### [WHAT TO WORK ON]
Copy exactly the stretch of lines from the one holding "The image size is (633, 350)." through the last line of the data below, inclusive. Leave out pictures.

══════

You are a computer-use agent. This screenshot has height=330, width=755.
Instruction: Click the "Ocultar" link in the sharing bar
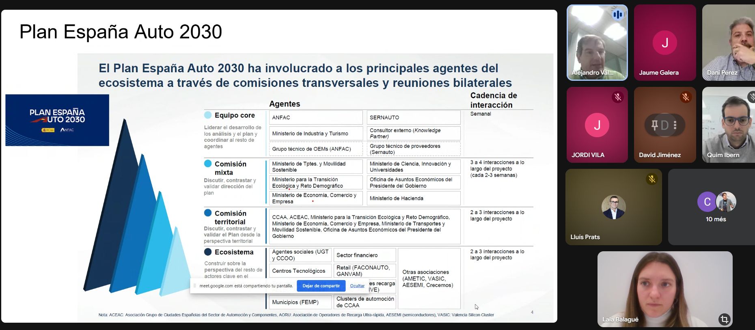coord(357,286)
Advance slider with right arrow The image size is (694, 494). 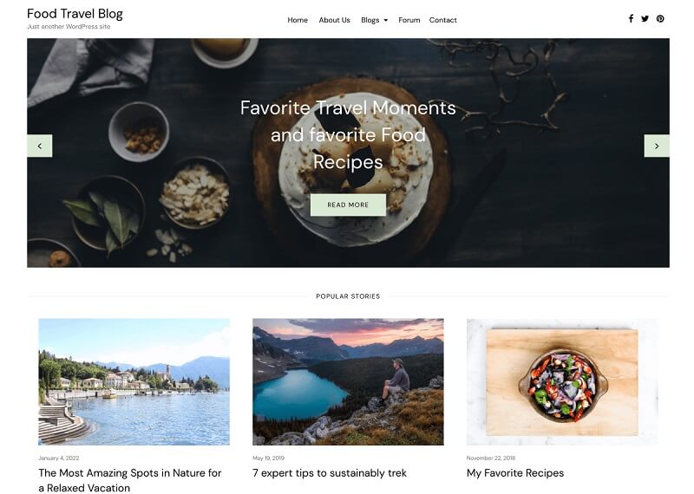click(657, 146)
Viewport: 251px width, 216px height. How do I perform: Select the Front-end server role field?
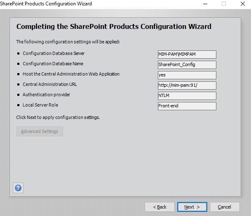tap(187, 106)
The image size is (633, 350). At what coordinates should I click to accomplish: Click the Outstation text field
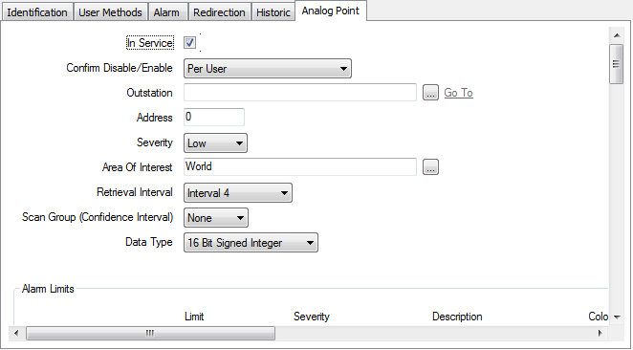click(300, 93)
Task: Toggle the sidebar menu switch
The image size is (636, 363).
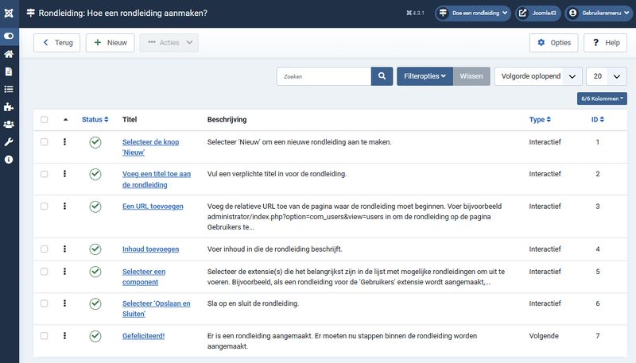Action: [x=9, y=37]
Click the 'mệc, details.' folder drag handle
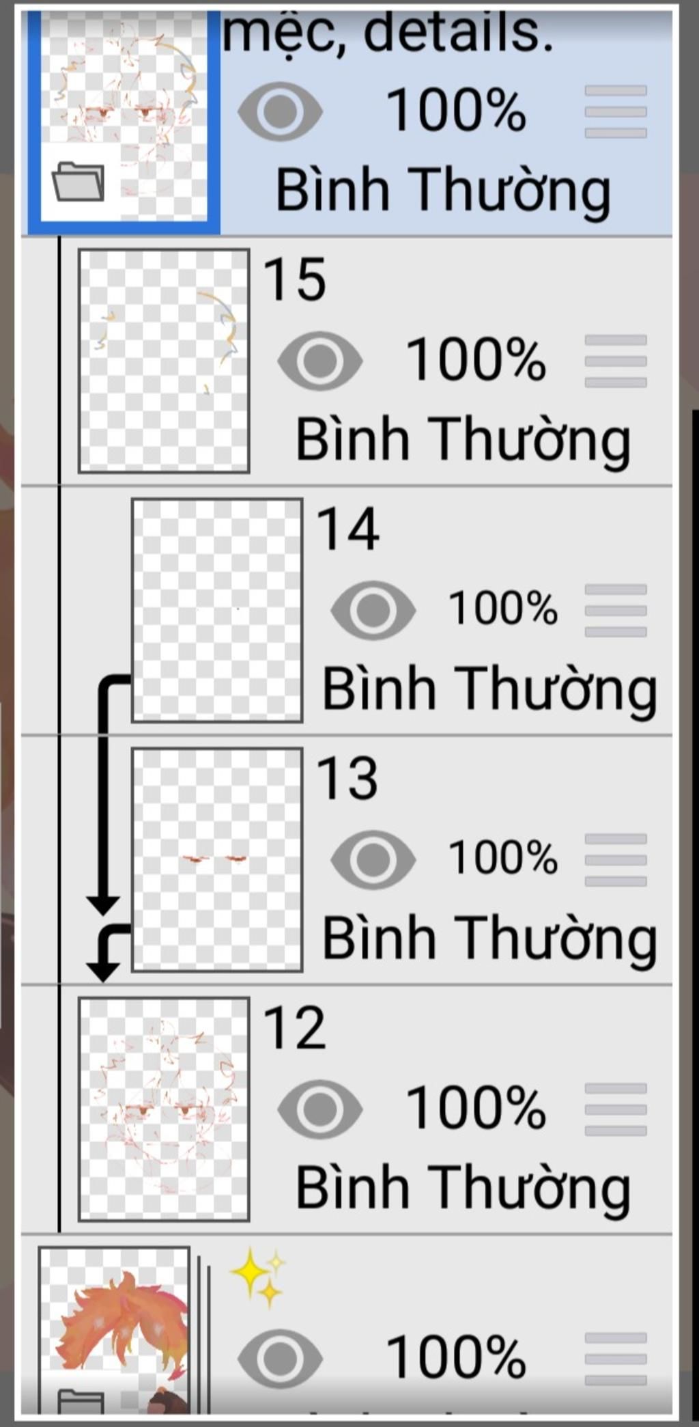The height and width of the screenshot is (1427, 699). tap(615, 111)
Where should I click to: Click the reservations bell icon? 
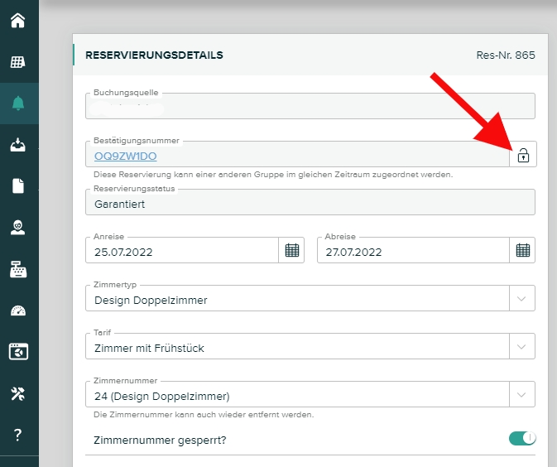point(18,104)
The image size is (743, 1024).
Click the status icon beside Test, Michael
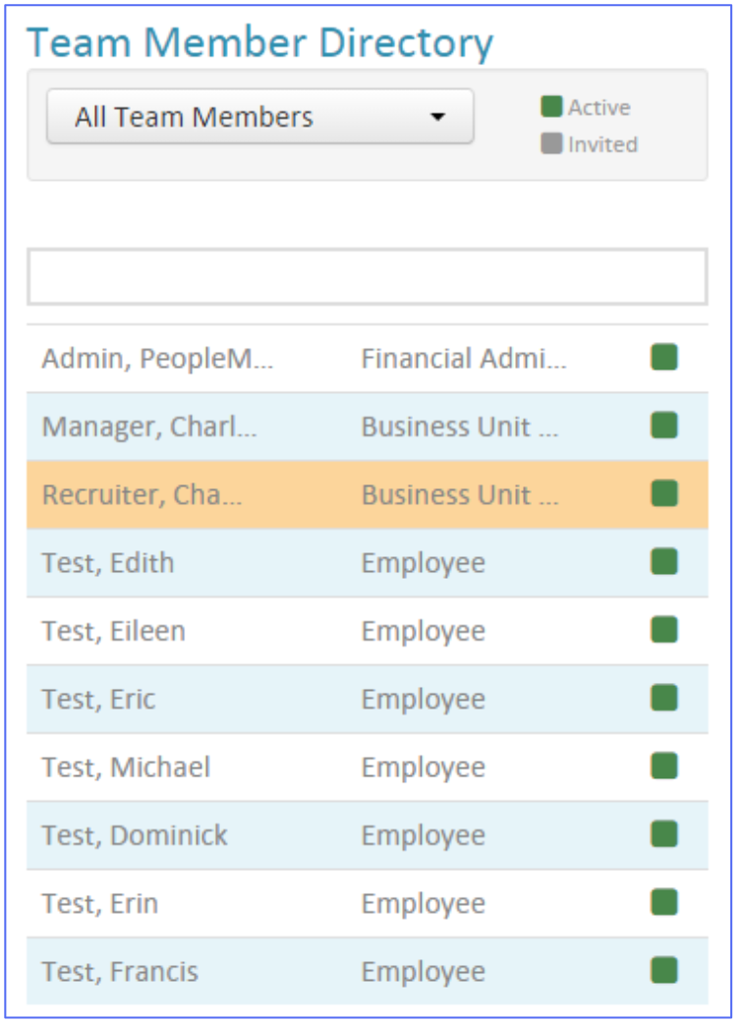point(664,767)
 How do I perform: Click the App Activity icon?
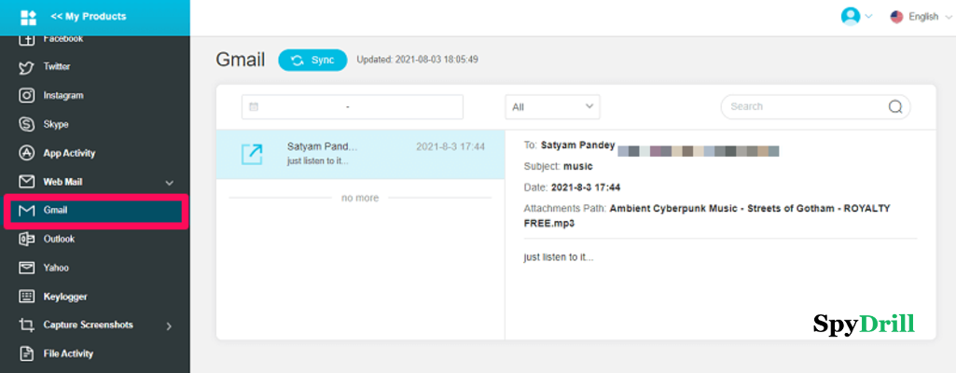(x=27, y=153)
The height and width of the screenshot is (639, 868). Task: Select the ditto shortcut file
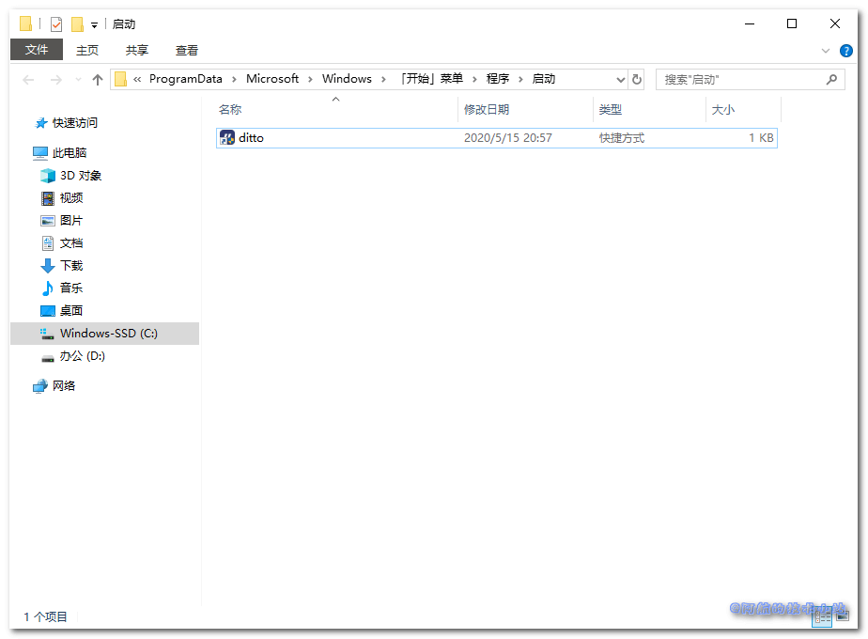click(251, 138)
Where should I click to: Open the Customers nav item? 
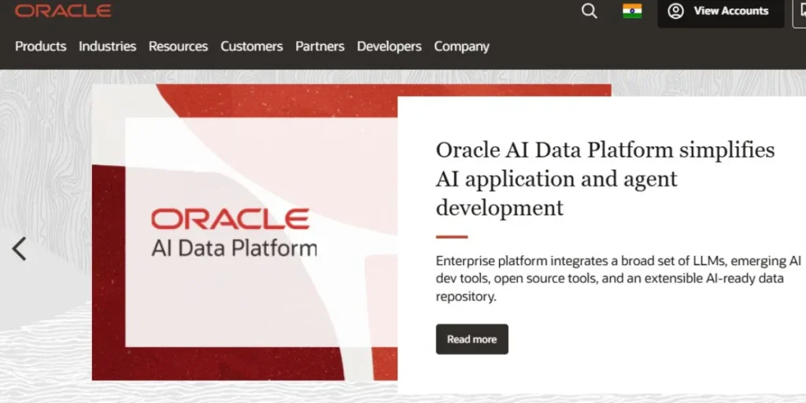click(251, 46)
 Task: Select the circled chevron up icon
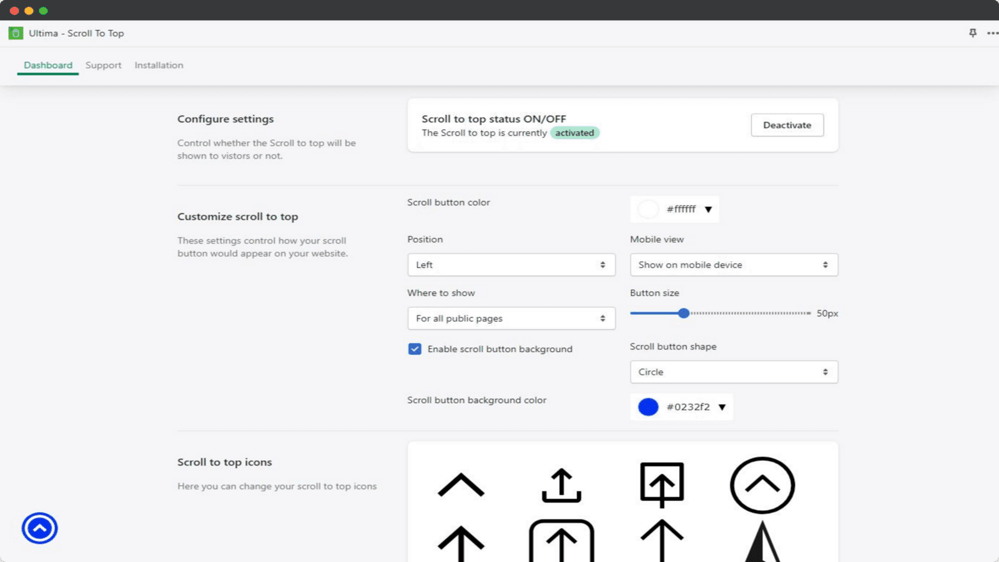tap(762, 485)
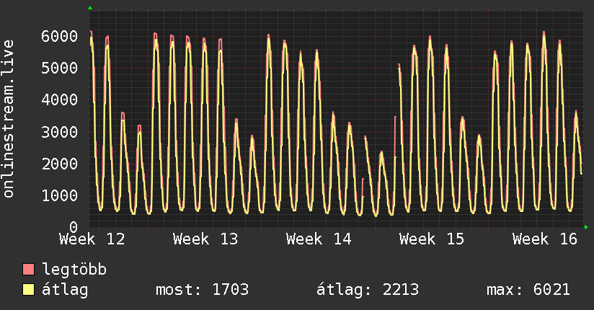The width and height of the screenshot is (594, 310).
Task: Click the pink legtöbb legend swatch
Action: pos(28,270)
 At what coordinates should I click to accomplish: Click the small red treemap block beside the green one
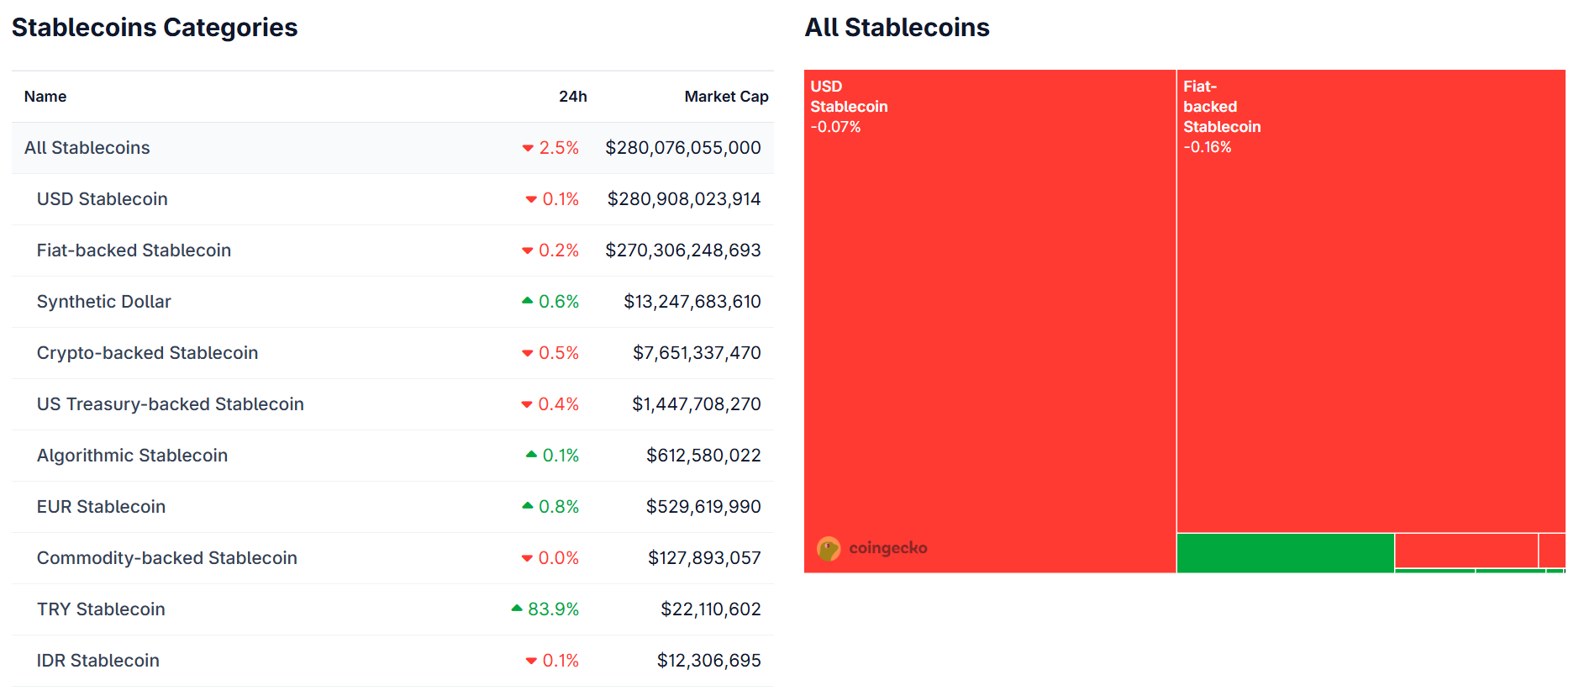pos(1466,551)
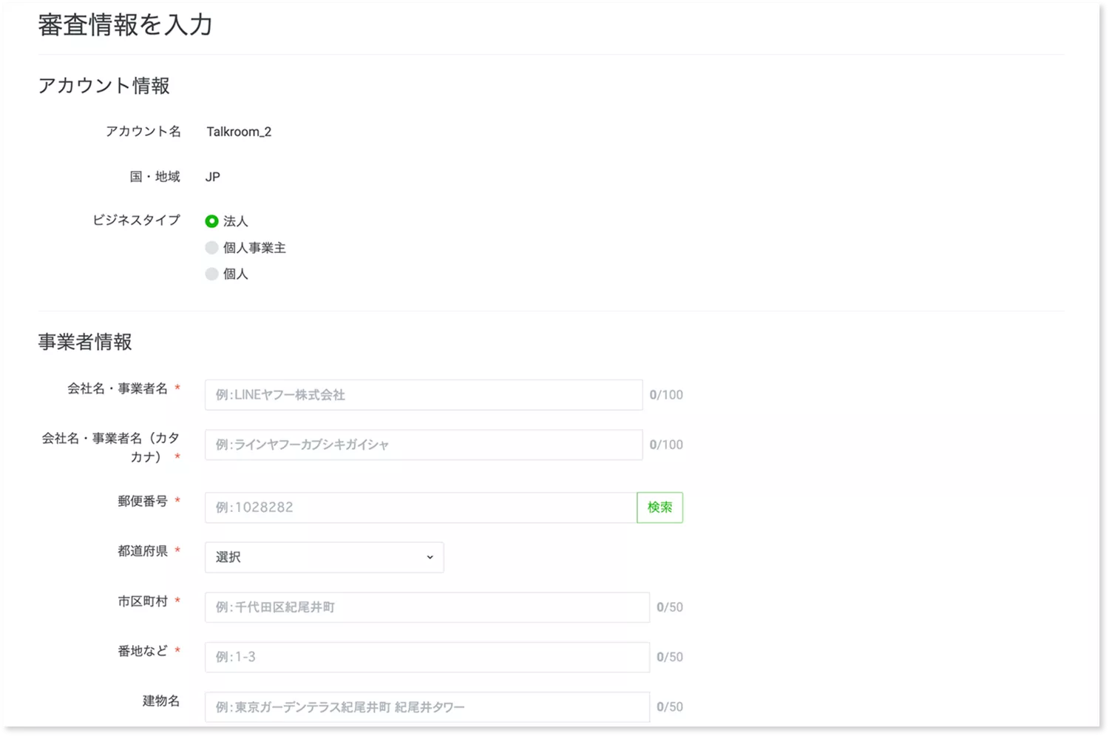1109x736 pixels.
Task: Click the 0/100 counter beside company name field
Action: [666, 395]
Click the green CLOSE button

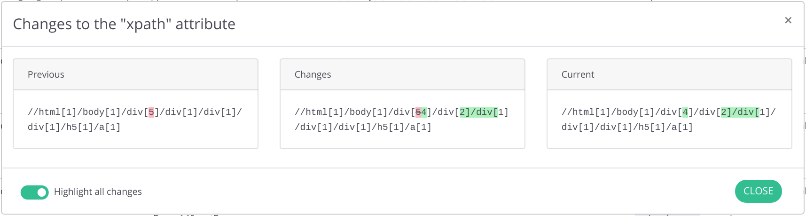click(x=758, y=191)
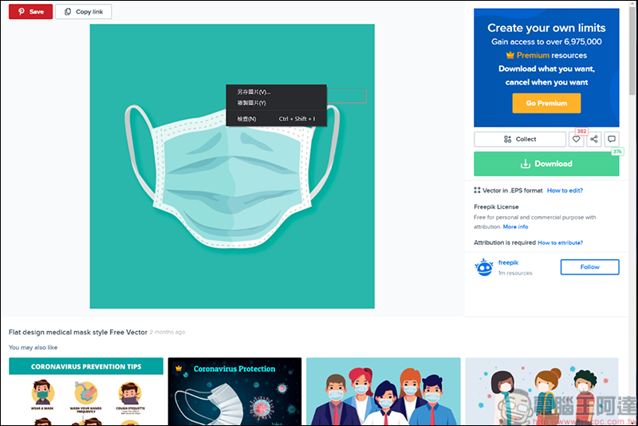Viewport: 638px width, 426px height.
Task: Open the How to attribute? link
Action: (560, 243)
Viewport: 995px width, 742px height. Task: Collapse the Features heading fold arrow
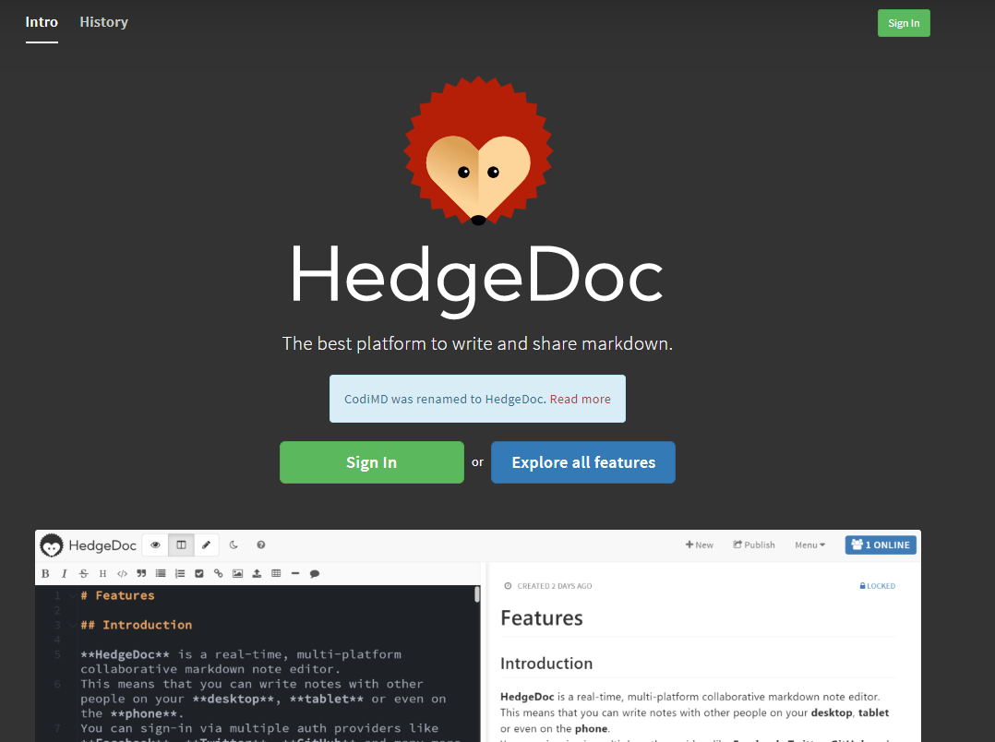pyautogui.click(x=71, y=595)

══════

### [EXPECTED ANSWER]
The image size is (633, 350). At what coordinates should I click to accomplish: Click the Outstation text field
click(300, 93)
Task: Toggle the sidebar menu switch
The image size is (636, 363).
Action: [x=9, y=37]
Click the 'mệc, details.' folder drag handle
The height and width of the screenshot is (1427, 699). tap(615, 111)
Where should I click to: Click the reservations bell icon? 
point(18,104)
The image size is (743, 1024).
Click the status icon beside Test, Michael
point(664,767)
 How do I perform: Click the App Activity icon?
(x=27, y=153)
The height and width of the screenshot is (639, 868). Task: Select the ditto shortcut file
click(251, 138)
Where should I click to: Open the Customers nav item? 
click(251, 46)
 Task: Select the circled chevron up icon
tap(762, 485)
The width and height of the screenshot is (594, 310).
Task: Click the pink legtöbb legend swatch
Action: pos(28,270)
 At what coordinates should I click to accomplish: Click the small red treemap block beside the green one
pos(1466,551)
1109x736 pixels.
Task: Click the 0/100 counter beside company name field
Action: [666, 395]
Click the green CLOSE button

click(x=758, y=191)
Viewport: 638px width, 426px height.
Task: Open the How to attribute? link
Action: (560, 243)
Viewport: 995px width, 742px height. Task: Collapse the Features heading fold arrow
pyautogui.click(x=71, y=595)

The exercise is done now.